Among the entries below, one stretch runs from the line that contains "Image resolution: width=1300" through the line that contains "Choose Women's size 14.5 cell". Repeat that stretch exactly, ends included, and only that.

□ □ □ □ □

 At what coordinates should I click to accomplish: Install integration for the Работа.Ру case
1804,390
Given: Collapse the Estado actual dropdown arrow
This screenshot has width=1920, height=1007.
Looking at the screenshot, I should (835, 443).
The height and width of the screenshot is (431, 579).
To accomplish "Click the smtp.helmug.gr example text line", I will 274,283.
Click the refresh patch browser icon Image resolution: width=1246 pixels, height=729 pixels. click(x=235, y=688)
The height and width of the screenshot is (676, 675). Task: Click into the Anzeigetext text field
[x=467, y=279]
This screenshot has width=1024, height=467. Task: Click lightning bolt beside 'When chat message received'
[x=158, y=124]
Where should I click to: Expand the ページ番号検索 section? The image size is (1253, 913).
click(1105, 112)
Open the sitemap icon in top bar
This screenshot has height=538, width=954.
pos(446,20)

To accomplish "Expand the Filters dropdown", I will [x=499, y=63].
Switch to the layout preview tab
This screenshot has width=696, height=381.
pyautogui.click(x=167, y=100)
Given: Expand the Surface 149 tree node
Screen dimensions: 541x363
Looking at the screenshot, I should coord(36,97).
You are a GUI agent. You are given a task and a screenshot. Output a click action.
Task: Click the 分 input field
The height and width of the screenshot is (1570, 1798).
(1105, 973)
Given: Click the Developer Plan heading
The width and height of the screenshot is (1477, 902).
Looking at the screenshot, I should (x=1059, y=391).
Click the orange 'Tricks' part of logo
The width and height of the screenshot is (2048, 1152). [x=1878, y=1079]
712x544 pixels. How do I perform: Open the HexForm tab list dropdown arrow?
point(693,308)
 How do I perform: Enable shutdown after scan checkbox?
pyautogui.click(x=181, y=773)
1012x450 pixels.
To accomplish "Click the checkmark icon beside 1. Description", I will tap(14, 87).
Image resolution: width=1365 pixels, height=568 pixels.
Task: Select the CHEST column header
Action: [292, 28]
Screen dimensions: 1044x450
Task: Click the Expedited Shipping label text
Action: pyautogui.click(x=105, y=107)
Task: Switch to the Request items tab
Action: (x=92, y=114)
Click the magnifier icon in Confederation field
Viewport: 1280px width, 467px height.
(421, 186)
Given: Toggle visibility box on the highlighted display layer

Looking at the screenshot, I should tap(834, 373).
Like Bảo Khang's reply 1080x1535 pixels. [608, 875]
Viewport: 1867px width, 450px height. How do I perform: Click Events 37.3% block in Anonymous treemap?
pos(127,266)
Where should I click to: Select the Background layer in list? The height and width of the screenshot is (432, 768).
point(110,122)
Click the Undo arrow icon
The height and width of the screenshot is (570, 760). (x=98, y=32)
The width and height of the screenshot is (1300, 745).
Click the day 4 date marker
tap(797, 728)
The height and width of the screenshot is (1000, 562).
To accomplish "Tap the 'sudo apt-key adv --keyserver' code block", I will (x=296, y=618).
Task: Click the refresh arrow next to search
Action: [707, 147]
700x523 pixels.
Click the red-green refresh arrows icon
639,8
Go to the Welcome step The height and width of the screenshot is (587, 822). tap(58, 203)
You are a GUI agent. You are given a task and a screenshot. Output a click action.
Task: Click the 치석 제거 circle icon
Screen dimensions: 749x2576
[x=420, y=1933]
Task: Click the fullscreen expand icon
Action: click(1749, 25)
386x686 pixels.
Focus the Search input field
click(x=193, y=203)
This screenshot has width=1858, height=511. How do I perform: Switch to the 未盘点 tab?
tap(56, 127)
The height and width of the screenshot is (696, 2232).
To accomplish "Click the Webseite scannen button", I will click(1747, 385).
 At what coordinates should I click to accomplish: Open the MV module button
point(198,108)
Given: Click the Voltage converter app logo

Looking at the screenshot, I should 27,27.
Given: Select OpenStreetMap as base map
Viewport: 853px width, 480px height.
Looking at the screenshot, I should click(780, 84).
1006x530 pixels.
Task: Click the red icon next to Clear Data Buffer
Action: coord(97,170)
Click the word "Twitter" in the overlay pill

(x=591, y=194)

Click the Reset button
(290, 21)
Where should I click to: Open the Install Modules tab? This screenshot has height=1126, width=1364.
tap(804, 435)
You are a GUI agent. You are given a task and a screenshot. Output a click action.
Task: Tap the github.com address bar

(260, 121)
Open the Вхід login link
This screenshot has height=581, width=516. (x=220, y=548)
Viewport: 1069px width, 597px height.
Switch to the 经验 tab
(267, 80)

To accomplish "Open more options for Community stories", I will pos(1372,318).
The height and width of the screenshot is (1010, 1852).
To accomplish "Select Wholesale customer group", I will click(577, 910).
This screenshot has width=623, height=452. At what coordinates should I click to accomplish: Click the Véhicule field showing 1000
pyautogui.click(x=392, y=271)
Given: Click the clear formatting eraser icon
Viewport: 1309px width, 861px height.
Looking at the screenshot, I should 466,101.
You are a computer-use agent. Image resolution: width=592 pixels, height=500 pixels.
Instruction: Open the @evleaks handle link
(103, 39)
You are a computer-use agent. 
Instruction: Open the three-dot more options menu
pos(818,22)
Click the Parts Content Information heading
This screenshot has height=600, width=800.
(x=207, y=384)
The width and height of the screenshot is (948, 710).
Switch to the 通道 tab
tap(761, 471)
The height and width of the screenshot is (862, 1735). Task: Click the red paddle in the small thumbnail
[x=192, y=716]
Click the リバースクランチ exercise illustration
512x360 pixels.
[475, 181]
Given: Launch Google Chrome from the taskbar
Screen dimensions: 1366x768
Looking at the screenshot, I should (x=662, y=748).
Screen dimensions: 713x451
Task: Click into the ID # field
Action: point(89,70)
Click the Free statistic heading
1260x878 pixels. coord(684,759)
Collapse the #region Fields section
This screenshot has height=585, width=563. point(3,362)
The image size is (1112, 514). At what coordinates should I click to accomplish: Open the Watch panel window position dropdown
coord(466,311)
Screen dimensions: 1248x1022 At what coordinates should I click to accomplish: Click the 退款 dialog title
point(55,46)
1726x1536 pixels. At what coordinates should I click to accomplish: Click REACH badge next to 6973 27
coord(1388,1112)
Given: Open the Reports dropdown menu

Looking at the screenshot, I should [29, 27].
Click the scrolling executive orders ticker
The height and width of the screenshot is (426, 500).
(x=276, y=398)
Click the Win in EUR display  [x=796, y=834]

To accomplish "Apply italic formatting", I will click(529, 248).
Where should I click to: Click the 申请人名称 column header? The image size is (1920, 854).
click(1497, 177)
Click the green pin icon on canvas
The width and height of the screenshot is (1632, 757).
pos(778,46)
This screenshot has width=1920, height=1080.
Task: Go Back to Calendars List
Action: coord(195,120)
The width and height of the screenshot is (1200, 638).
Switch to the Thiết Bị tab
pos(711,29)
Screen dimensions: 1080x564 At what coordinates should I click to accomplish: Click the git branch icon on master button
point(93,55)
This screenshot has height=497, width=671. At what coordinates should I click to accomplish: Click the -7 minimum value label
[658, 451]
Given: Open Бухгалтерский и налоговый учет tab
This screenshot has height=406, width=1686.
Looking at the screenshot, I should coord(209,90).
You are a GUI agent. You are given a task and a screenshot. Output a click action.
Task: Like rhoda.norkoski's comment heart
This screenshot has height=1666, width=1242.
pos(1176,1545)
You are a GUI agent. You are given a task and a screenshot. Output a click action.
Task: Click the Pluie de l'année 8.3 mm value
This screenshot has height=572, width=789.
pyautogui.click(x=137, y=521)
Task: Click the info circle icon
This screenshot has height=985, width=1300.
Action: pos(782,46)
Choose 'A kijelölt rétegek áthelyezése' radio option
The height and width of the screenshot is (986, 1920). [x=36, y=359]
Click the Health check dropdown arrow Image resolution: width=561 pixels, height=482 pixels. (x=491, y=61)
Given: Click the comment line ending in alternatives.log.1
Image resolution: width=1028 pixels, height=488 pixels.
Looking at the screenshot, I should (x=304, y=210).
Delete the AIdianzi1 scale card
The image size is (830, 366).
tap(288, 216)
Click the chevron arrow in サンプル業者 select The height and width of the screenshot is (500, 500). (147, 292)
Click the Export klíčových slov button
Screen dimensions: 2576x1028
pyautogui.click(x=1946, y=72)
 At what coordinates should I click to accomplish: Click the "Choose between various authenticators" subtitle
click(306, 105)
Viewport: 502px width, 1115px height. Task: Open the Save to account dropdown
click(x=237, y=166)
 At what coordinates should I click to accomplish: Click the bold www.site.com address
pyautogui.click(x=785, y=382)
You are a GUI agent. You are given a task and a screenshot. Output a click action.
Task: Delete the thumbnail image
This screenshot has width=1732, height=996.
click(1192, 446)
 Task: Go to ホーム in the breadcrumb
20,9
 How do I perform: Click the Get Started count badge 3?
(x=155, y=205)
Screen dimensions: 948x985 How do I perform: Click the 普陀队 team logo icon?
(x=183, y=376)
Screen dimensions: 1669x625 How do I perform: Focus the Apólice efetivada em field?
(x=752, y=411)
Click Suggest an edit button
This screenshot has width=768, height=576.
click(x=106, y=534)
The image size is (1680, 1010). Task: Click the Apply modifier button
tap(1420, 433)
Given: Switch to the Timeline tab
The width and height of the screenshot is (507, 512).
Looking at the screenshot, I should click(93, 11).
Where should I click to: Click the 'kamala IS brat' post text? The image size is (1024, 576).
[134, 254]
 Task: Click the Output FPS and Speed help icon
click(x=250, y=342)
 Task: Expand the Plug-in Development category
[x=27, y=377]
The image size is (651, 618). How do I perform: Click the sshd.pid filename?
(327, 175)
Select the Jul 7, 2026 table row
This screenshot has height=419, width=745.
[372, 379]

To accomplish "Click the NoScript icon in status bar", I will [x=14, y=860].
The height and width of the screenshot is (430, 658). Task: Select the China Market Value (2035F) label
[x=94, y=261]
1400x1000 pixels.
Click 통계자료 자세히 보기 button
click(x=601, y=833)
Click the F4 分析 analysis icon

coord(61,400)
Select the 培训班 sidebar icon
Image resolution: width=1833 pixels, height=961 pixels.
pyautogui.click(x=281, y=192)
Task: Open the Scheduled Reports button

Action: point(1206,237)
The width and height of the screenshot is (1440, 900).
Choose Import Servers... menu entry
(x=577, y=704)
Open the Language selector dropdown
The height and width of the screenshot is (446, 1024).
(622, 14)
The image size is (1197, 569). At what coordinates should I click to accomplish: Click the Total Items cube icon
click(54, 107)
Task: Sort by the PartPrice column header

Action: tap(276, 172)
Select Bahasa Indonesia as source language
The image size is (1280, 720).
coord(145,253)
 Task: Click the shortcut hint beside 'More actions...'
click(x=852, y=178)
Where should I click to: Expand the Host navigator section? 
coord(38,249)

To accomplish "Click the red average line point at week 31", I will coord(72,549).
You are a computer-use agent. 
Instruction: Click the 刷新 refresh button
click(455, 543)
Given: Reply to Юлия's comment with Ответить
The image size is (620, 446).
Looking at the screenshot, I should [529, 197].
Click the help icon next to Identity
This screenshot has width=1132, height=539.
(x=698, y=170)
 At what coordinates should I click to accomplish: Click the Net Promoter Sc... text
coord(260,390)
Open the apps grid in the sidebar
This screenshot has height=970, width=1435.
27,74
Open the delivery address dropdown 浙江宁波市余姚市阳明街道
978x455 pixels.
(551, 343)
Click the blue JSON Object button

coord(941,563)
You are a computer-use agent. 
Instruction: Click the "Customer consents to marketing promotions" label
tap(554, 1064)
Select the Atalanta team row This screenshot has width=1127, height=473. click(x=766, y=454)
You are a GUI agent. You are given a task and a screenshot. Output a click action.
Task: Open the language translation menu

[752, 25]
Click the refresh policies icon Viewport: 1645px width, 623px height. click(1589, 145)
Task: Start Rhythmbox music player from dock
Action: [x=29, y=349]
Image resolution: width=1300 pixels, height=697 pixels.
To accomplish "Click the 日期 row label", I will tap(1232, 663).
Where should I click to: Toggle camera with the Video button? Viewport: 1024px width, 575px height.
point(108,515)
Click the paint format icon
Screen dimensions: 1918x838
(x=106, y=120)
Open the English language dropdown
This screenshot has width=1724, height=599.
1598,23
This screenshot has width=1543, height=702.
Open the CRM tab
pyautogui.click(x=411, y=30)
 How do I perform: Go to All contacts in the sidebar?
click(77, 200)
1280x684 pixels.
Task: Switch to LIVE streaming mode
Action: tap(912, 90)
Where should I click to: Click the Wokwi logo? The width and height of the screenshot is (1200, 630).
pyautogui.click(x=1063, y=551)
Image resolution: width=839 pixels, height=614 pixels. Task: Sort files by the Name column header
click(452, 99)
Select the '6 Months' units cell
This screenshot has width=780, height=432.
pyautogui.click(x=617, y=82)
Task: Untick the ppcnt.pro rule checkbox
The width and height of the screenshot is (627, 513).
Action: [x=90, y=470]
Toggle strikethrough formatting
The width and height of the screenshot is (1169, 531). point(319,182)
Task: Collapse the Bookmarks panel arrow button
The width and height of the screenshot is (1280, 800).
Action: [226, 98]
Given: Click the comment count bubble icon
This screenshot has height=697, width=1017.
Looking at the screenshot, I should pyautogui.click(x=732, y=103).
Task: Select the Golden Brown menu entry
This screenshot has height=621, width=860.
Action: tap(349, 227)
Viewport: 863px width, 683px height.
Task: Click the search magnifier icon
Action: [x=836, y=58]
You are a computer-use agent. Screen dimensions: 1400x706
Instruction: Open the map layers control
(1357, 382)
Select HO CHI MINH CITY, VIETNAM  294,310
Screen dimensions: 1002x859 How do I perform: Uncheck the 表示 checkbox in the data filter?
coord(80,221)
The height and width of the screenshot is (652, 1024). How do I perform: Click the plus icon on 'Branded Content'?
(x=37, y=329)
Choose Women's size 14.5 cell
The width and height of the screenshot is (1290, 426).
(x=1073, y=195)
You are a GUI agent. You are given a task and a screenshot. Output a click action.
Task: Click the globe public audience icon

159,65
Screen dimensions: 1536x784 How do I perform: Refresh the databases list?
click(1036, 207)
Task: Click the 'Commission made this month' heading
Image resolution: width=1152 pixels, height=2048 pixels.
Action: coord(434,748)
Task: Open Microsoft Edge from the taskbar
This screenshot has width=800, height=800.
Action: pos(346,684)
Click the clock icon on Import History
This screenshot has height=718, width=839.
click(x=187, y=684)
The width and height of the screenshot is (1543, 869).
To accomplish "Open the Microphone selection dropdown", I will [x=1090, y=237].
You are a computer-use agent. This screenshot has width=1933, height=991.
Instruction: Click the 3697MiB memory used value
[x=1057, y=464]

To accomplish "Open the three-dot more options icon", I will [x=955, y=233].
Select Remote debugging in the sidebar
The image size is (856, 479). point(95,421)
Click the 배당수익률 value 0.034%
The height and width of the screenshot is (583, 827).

□ □ □ □ □

Answer below:
Image resolution: width=1300 pixels, height=697 pixels.
To accomplish "Click the 日期 row label", I will tap(1232, 663).
Where should I click to: Toggle camera with the Video button? Viewport: 1024px width, 575px height.
point(108,515)
Click the paint format icon
Screen dimensions: 1918x838
(x=106, y=120)
Open the English language dropdown
This screenshot has width=1724, height=599.
1598,23
This screenshot has width=1543, height=702.
Open the CRM tab
pyautogui.click(x=411, y=30)
 How do I perform: Go to All contacts in the sidebar?
click(77, 200)
1280x684 pixels.
Task: Switch to LIVE streaming mode
Action: tap(912, 90)
Where should I click to: Click the Wokwi logo? The width and height of the screenshot is (1200, 630).
pyautogui.click(x=1063, y=551)
Image resolution: width=839 pixels, height=614 pixels. Task: Sort files by the Name column header
click(452, 99)
Select the '6 Months' units cell
This screenshot has width=780, height=432.
pyautogui.click(x=617, y=82)
Task: Untick the ppcnt.pro rule checkbox
The width and height of the screenshot is (627, 513).
Action: [x=90, y=470]
Toggle strikethrough formatting
The width and height of the screenshot is (1169, 531). point(319,182)
Task: Collapse the Bookmarks panel arrow button
The width and height of the screenshot is (1280, 800).
Action: [226, 98]
Given: Click the comment count bubble icon
This screenshot has height=697, width=1017.
Looking at the screenshot, I should pyautogui.click(x=732, y=103).
Task: Select the Golden Brown menu entry
This screenshot has height=621, width=860.
Action: tap(349, 227)
Viewport: 863px width, 683px height.
Task: Click the search magnifier icon
Action: [x=836, y=58]
You are a computer-use agent. Screen dimensions: 1400x706
Instruction: Open the map layers control
(1357, 382)
Select HO CHI MINH CITY, VIETNAM  294,310
Screen dimensions: 1002x859 How do I perform: Uncheck the 表示 checkbox in the data filter?
coord(80,221)
The height and width of the screenshot is (652, 1024). How do I perform: Click the plus icon on 'Branded Content'?
(x=37, y=329)
Choose Women's size 14.5 cell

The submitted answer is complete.